Latihan A – Terjemahkan kalimat "Paradigma Pendidikan masa sekarang telah bergeser dari pembelajaran berpusat pada guru (teacher center) menjadi pembelajaran berpusat pada peserta didik (students center)." dari kutipan tentang Kurikulum 2013 ke dalam bahasa Inggris.
Latihan B – Teruskan kutipan tentang Kurikulum 2013 dengan menulis lanjutan sesudah kalimat terakhirnya.

Kurikulum 2013 merupakan sebuat perangkat pembelajaran yang memiliki karakteristik berbasis tematik yaitu kurikulum yang memuat seperangkat kompetensi inti dan kompetensi dasar yang dihubungkan berdasarkan tema. Tema – tema pada pembelajaran kurikulum 2013 masih dijabarkan lagi berdasarkan beberapa sub tema sehingga menuntut guru lebih kreatif dalam mengembangkan perangkat pembelajaran, khususnya pengembangan bahan ajar. Pengembangan bahan ajar yang inovatif akan menarik minat belajar peserta didik dalam kegiatan pembelajaran sehingga menciptakan suasana pembelajaran yang lebih kondusif. Pembelajaran yang kondusif dipengaruhi beberapa faktor salah satunya sintaks pembelajaran yang diaplikasikan oleh guru di dalam kegiatan pembelajaran.
Paradigma Pendidikan masa sekarang telah bergeser dari pembelajaran berpusat pada guru (teacher center) menjadi pembelajaran berpusat pada peserta didik (students center).

Bahan yang Disediakan –
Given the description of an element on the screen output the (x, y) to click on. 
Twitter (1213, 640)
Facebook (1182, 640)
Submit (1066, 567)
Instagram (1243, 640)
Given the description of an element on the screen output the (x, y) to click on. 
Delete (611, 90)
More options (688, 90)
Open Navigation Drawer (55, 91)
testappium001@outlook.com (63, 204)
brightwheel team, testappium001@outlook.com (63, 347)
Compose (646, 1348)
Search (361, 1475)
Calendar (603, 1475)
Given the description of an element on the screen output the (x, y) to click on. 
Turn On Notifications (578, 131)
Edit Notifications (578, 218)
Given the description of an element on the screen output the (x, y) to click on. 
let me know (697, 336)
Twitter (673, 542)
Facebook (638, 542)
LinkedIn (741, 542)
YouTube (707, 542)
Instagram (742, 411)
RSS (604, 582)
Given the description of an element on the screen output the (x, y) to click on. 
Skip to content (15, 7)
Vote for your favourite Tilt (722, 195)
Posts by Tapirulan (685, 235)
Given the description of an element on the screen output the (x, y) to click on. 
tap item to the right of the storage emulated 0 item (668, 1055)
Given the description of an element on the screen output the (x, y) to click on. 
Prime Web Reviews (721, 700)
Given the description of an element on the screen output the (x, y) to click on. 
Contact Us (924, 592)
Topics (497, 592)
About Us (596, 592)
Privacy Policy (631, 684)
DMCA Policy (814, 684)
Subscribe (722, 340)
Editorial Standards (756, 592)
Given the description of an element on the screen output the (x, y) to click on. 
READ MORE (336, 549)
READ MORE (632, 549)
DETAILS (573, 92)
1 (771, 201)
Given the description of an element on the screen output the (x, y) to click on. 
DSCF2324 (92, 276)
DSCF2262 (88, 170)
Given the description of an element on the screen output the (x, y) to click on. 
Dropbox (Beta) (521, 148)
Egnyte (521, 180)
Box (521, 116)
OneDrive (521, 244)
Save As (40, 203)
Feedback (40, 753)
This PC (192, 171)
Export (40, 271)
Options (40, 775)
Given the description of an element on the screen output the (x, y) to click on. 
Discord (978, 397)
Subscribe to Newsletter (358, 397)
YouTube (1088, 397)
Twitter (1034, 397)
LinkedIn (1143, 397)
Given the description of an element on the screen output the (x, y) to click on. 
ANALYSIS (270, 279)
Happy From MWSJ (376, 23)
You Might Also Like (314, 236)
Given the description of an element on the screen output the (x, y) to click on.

Jawaban Tertulis A – The current educational paradigm has shifted from teacher-centered learning (teacher center) to student-centered learning (students center).

Jawaban Tertulis B –
Pembelajaran berpusat pada peserta didik membelajarkan peserta didik untuk lebih aktif, kreatif dan inovatif dalam kegiatan belajar. Guru sebagai fasilitator dalam belajar sebagai motor penggerak peserta didik dalam mengeksplorasi segala potensinya baik potensi kognitif, afektif, maupun psikomotorik. Potensi peserta didik akan tereksplorasi apabila guru dalam mengimplementasikan sintaks pembelajaran lebih tepat guna sesuai kurikulum yang diamanahkan.
Kehadiran buku siswa yang selama ini ada belum mencukupi sepenuhnya akan kebutuhan siswa dan kebutuhan guru dalam kegiatan pembelajaran di kelas. Maka dari itu diperlukan bahan ajar yang memuat sintaks lebih spesifik dalam proses pembelajaran. Menurut Sistiana Windyariani, dkk (2016) bahan ajar harus memiliki kriteria layak, berkesesuaian, dengan kurikulum, menarik minat siswa, menumbuhkan motivasi, dan menstimulasi akivitas siswa, menyajikan gambar, komunikatif, logis, dan sistematis, kontekstual. Pengembangan bahan ajar dengan sintaks lebih khusus akan memudahkan guru dalam mengimplementasikan materi pembelajaran kepada peserta didik. Pengembangan bahan ajar yang baik harus berpusat pada peserta didik sehingga dengan demikian akan memberikan kesempatan pada peserta didik untuk bereksplorasi yang pada akhirnya akan membangun keterampilan berpikir kritis (critical thinking skill).
Self Regulated Learning (SRL) merupakan salah satu model pembelajaran sesuai dengan paradigma masa sekarang, karena Self Regulated Learning pembelajaran yang berpusat pada peserta didik.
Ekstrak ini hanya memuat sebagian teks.